> TASK ITEM
Pictures aside, reproduce exactly and only the lines below, starting at the one containing "The image size is (630, 456)." and ending at the last line.

> RECORDS FOR THIS TASK
-- Opening Marker --
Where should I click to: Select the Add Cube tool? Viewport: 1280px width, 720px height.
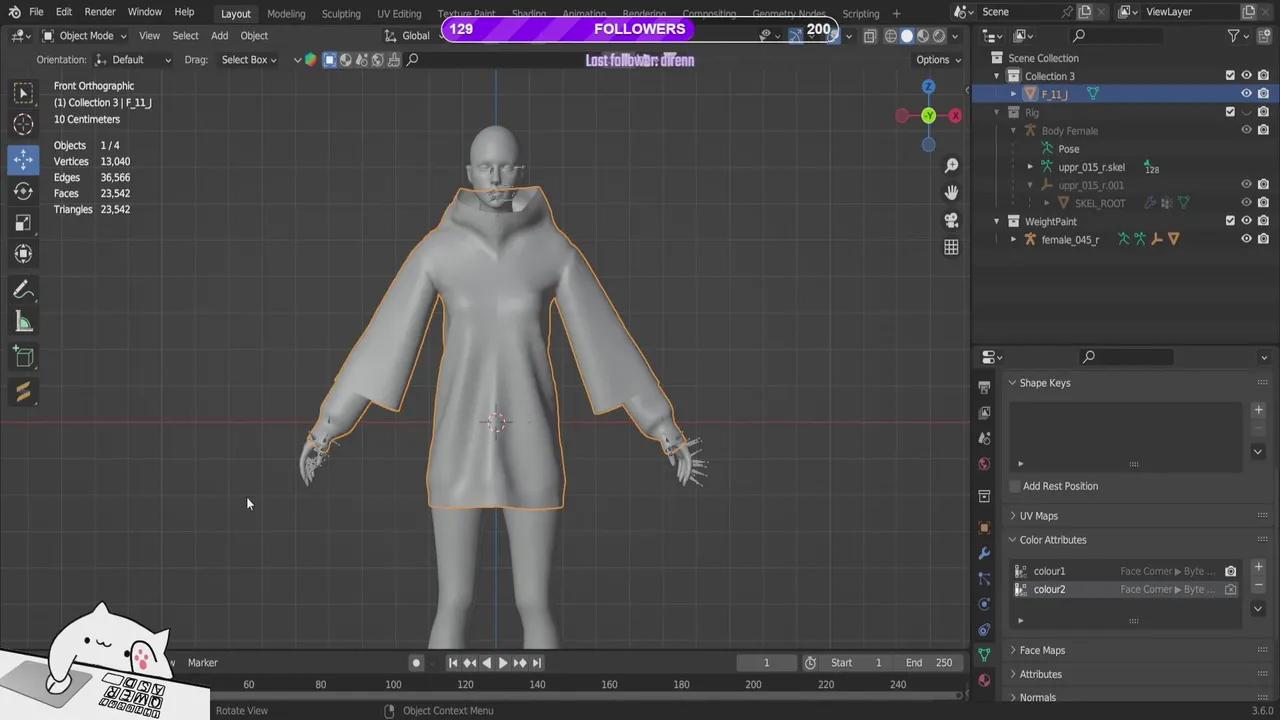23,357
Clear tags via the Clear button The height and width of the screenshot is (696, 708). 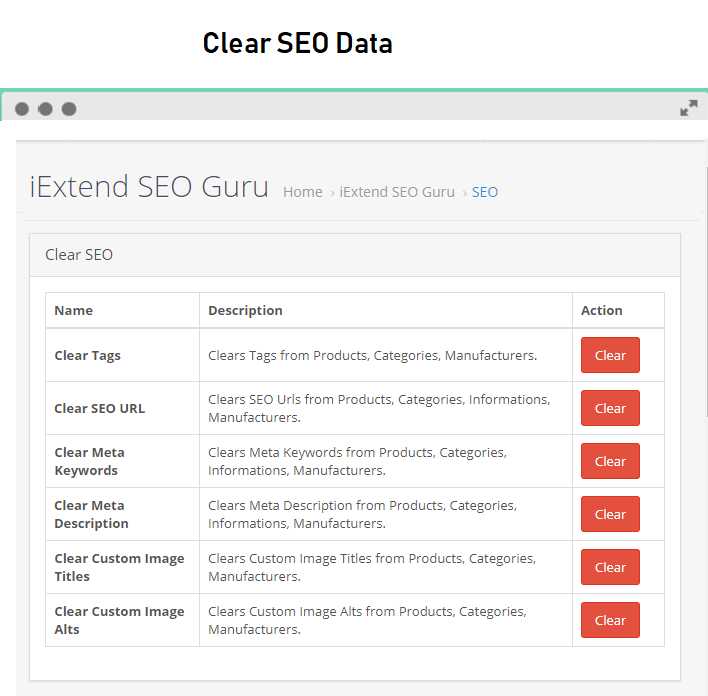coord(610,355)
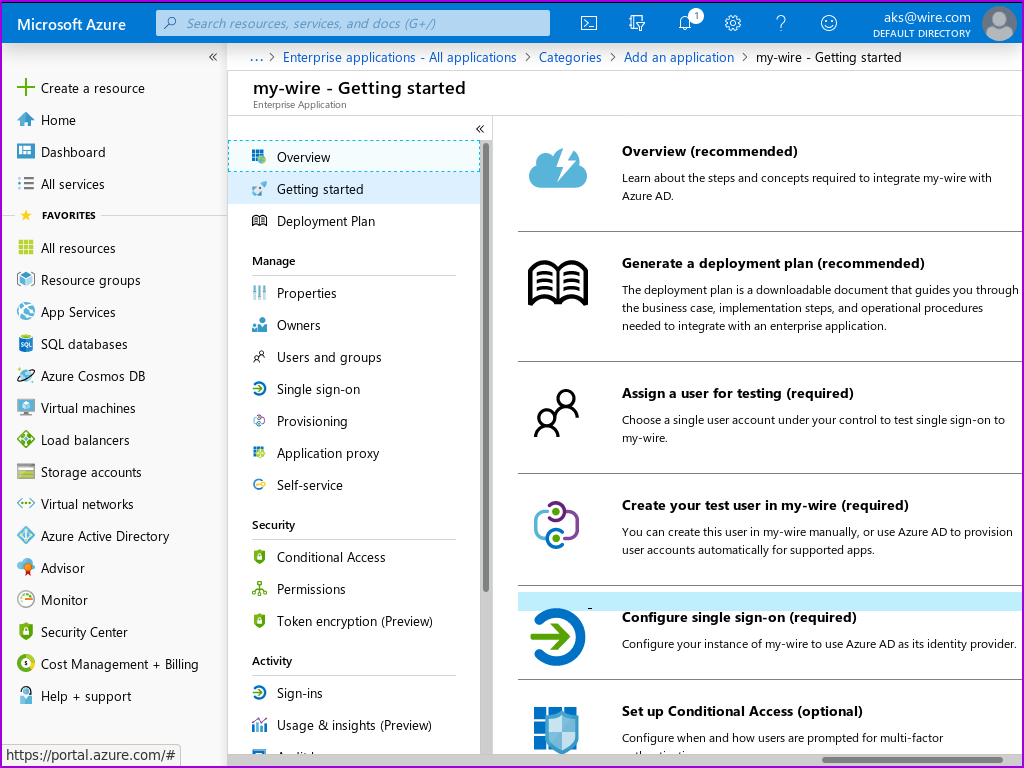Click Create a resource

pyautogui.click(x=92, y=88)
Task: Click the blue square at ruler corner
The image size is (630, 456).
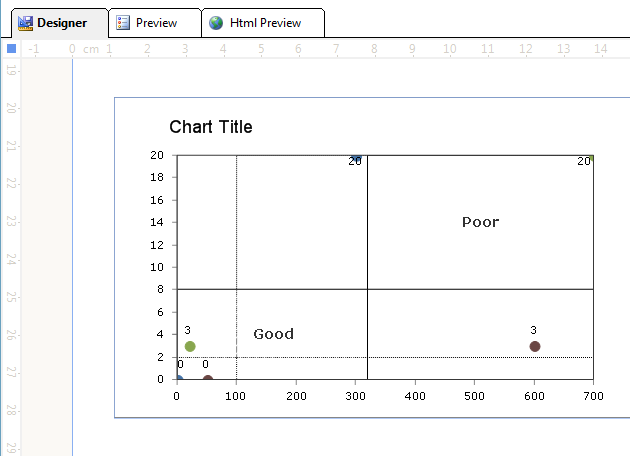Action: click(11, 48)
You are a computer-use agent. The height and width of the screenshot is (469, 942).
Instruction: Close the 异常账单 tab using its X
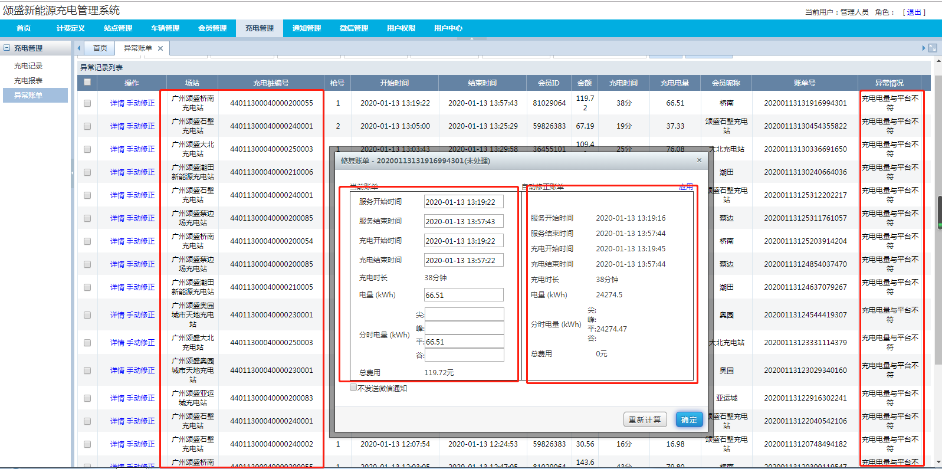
-- Closing Marker --
> YOUR RESPONSE
The image size is (630, 456).
Action: click(11, 48)
You are a computer-use agent. The height and width of the screenshot is (469, 942).
Instruction: Close the 异常账单 tab using its X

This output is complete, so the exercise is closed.